The CMDB has 280,000 CIs, the duplicate rate is 18%, the average CI has not been touched in 11 months, and the change team uses spreadsheets because the CMDB is unreliable. The data model is not the problem — the problem is governance that nobody owns and identification rules that ship in defaults nobody validated. The fundamentals below are what a CMDB needs to be trusted instead of decorated.
The Base Tables
CMDB is built on a class hierarchy rooted at cmdb_ci (Configuration Item). Every CI type extends it — servers (cmdb_ci_server), databases (cmdb_ci_db_instance), applications (cmdb_ci_appl), services (cmdb_ci_service). The hierarchy goes deep; know the structure before extending it. Custom classes should extend the right ancestor, not branch from cmdb_ci directly.
Relationships live in cmdb_rel_ci with a type reference to the relationship type table. The relations you will touch most are parent/child, runs on, depends on, member of, and used by. Each relationship type has direction semantics that matter for impact analysis — get the direction right, or the dependency map flows the wrong way.
Common CI hierarchy fragments:
cmdb_ci
-> cmdb_ci_hardware
-> cmdb_ci_computer
-> cmdb_ci_server
-> cmdb_ci_linux_server
-> cmdb_ci_appl
-> cmdb_ci_db_instance
-> cmdb_ci_db_oracle_instance
-> cmdb_ci_service
-> cmdb_ci_service_business
-> cmdb_ci_service_technicalClasses Are Hierarchical — Use That
Do not create flat custom classes. Extend the right ancestor — a custom load balancer class should extend cmdb_ci_lb_service, not cmdb_ci. Extension gives you inherited fields, identification rules, and existing Discovery and Service Mapping patterns. Flat custom classes lose all of these and require parallel maintenance for every cross-cutting concern.

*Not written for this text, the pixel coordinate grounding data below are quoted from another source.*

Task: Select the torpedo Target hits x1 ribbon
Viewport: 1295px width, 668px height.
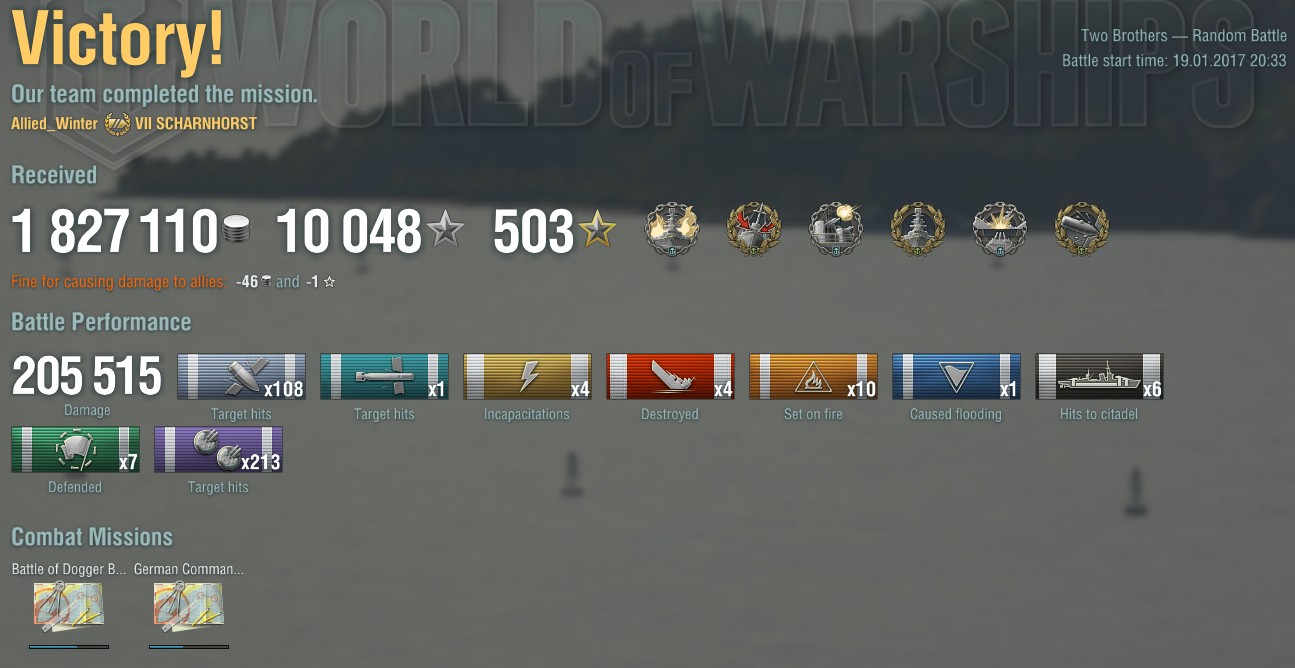Action: (x=384, y=376)
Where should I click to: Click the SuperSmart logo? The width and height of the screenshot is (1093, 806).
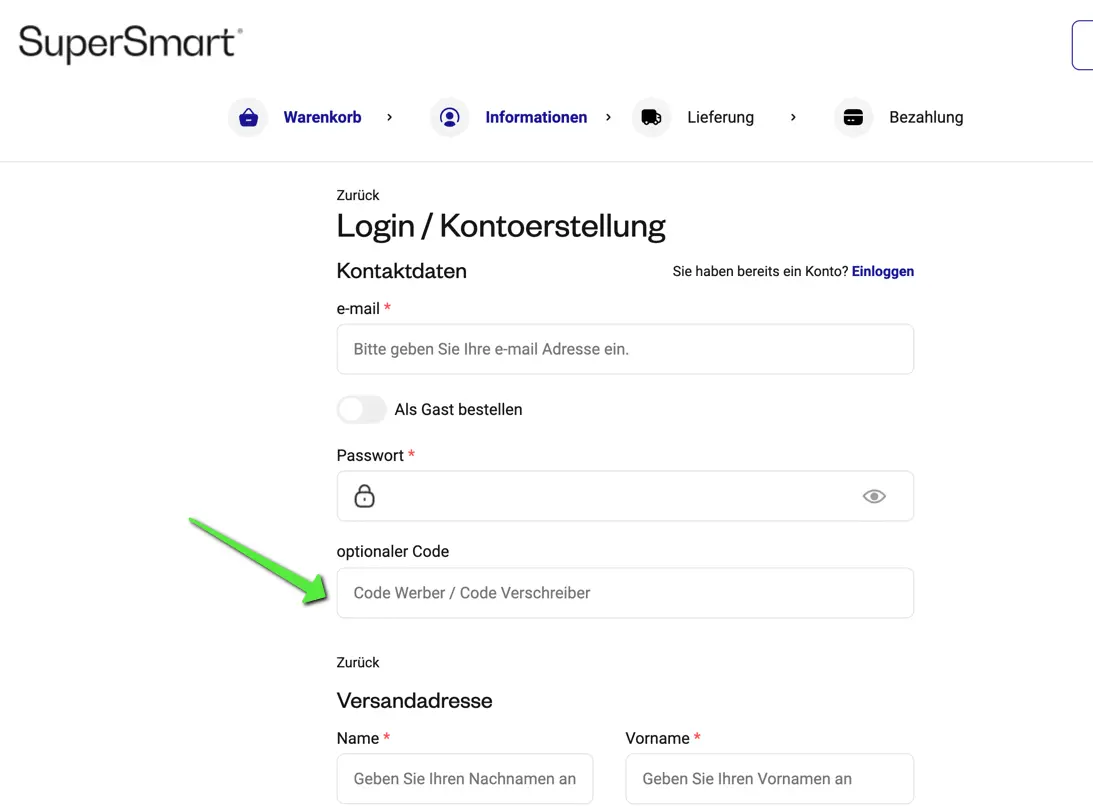128,42
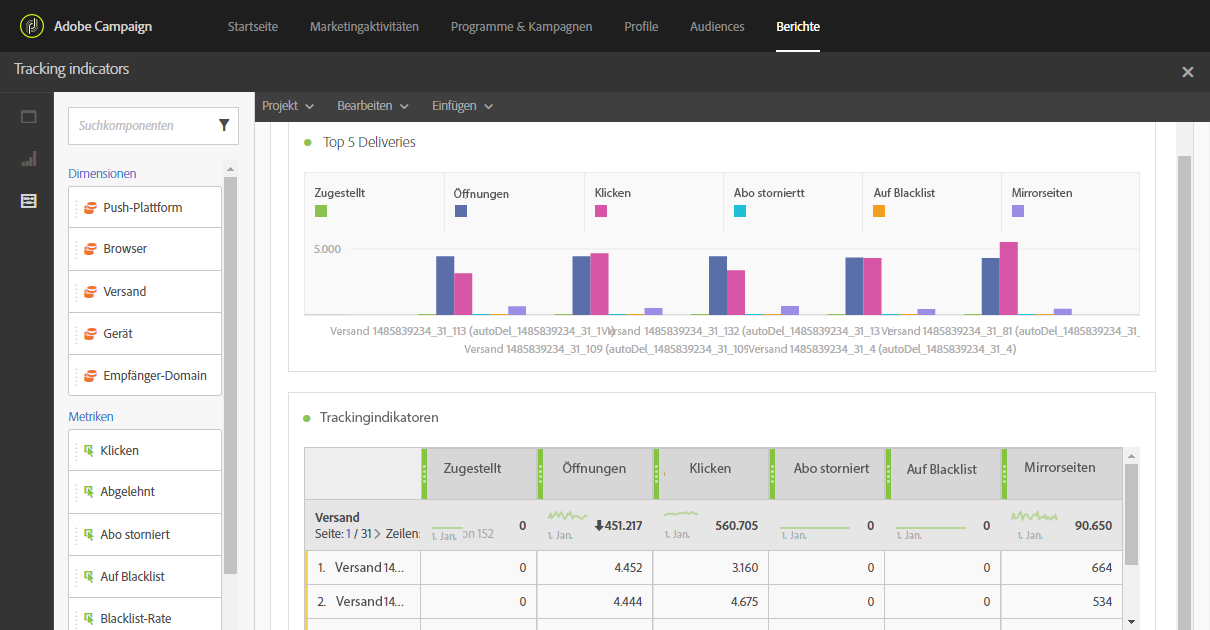The height and width of the screenshot is (630, 1210).
Task: Open the Einfügen dropdown menu
Action: point(462,106)
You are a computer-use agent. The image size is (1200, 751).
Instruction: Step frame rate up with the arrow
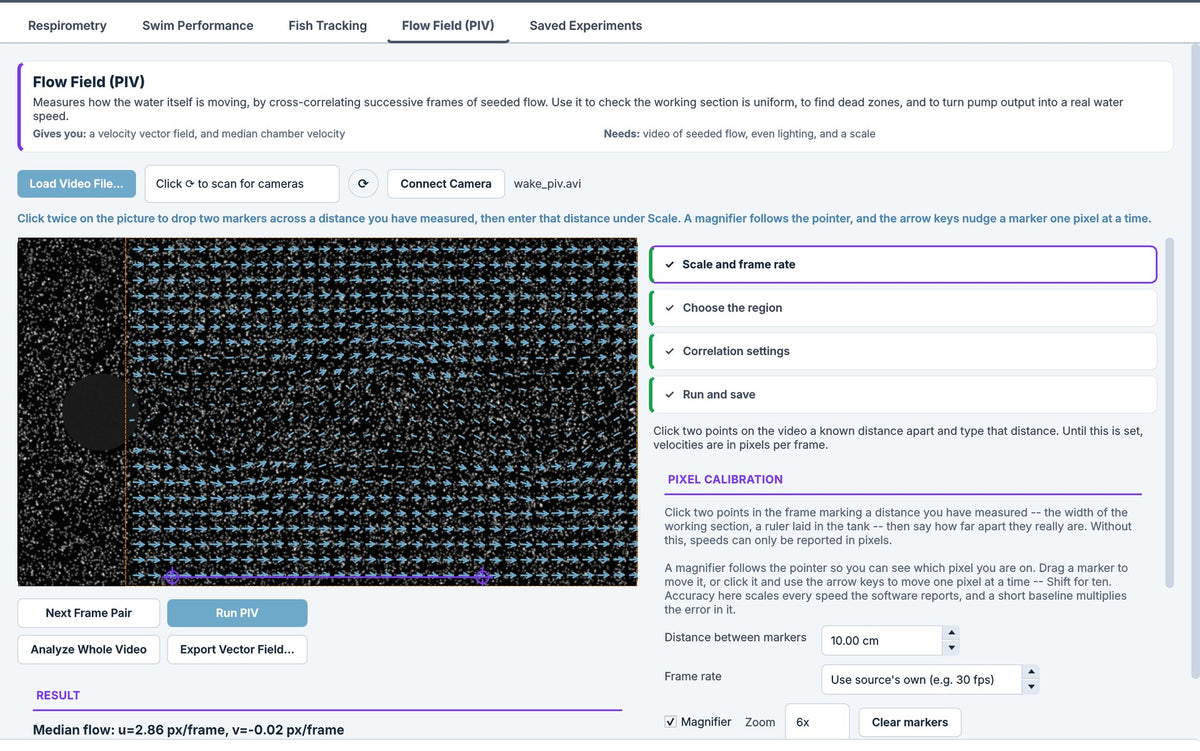(1031, 672)
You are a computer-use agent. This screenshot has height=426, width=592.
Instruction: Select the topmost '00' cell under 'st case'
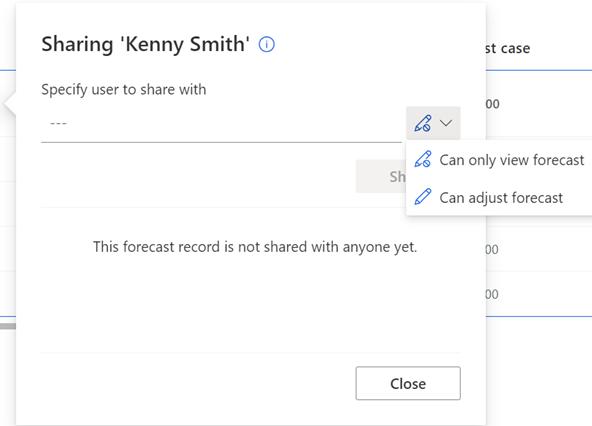click(x=493, y=104)
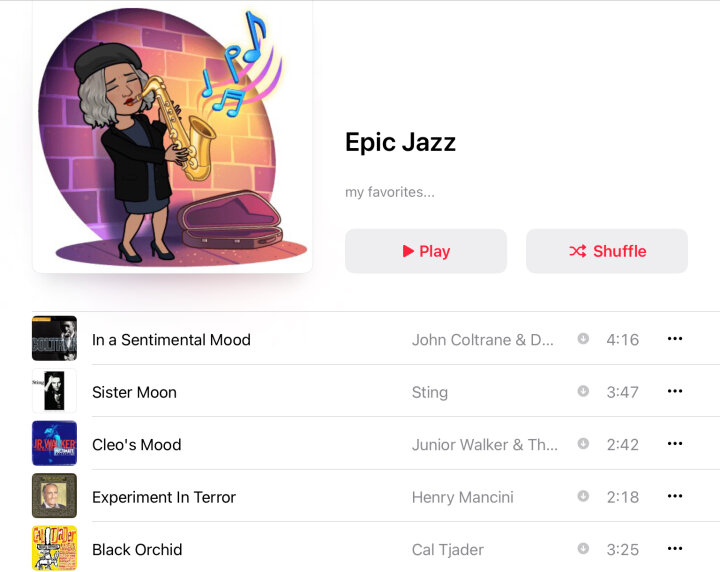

Identification and Reconciliation
IRE (Identification and Reconciliation Engine) is how the platform decides whether an incoming CI matches an existing one. Misconfigured IRE creates duplicates (different rules match the same CI on different attributes) or overwrites good data (incorrect coalesce on a non-unique attribute). Review identifiers per class; do not leave defaults in place without verifying they match your data.
IRE identifier example for cmdb_ci_server:
Primary identifier: serial_number + manufacturer
Secondary identifier: ip_address + dns_domain (when serial unavailable)
Composite key behavior: required, fallback to next on missData Certification
A CMDB without review goes stale in months. Schedule quarterly certification campaigns per CI class. Owners verify their CIs are current, correct, and have required fields populated. The certification engine ships with the platform; configuration is the work — defining the campaign scope, the questions, the SLA for response, and the consequence for non-response (CI marked stale, owner notified, escalation to manager).
Service Mapping vs Discovery
Discovery finds infrastructure: hosts, processes, listening ports, network adjacency. Service Mapping models logical services that span that infrastructure — the dependencies of “Customer Order Service” across web, app, database, and queue tiers. Most organizations need both; Discovery alone produces a CMDB of components, Service Mapping alone has nothing to map. Start with Discovery, add Service Mapping for the top 20 business services where impact analysis pays back.
// Helper: count CIs by class for sanity-check
var ag = new GlideAggregate('cmdb_ci');
ag.addAggregate('COUNT', 'sys_class_name');
ag.groupBy('sys_class_name');
ag.query();
while (ag.next()) {
gs.print(ag.sys_class_name + ': ' + ag.getAggregate('COUNT'));
}Common Failure Modes
CIs created by manual entry without identifiers — they cannot reconcile against Discovery and become orphans. Require identifier fields on manual creation forms. Relationships created without a relationship type — defaults to a generic “related to” that is useless for impact analysis. Always pick the specific type. Stale CIs marked active because nobody runs the retirement workflow — schedule a job that flags CIs with no Discovery touch in 90 days.
What Changed in 2026
The Zurich release improved IRE diagnostics and added a “would have matched” preview that shows what existing CI an incoming record would coalesce against. Use it before changing identifier rules. Newer Service Mapping patterns include better support for cloud-native services (Kubernetes, serverless) than older releases.
Cost Considerations
CMDB storage scales with CI count and relationship count. Multi-million-CI instances are common in large enterprises and the storage cost is meaningful. Retire CIs aggressively when their hosting infrastructure is decommissioned; an “active” CI for retired hardware is technical debt and a reporting hazard.
Implementation Sequence
Validate the IRE rules for your top 5 most-populated classes before any new Discovery scope rolls out. Establish certification cadence for the same classes. Add new classes to the certification rotation as they grow. The CMDB cleanup project that tries to fix everything at once stalls; iterating class-by-class makes progress visible and motivation sustainable.
What to do this week: query cmdb_ci for the duplicate rate on your top three classes (records with the same serial_number or ip_address); the duplicate count is your IRE audit baseline.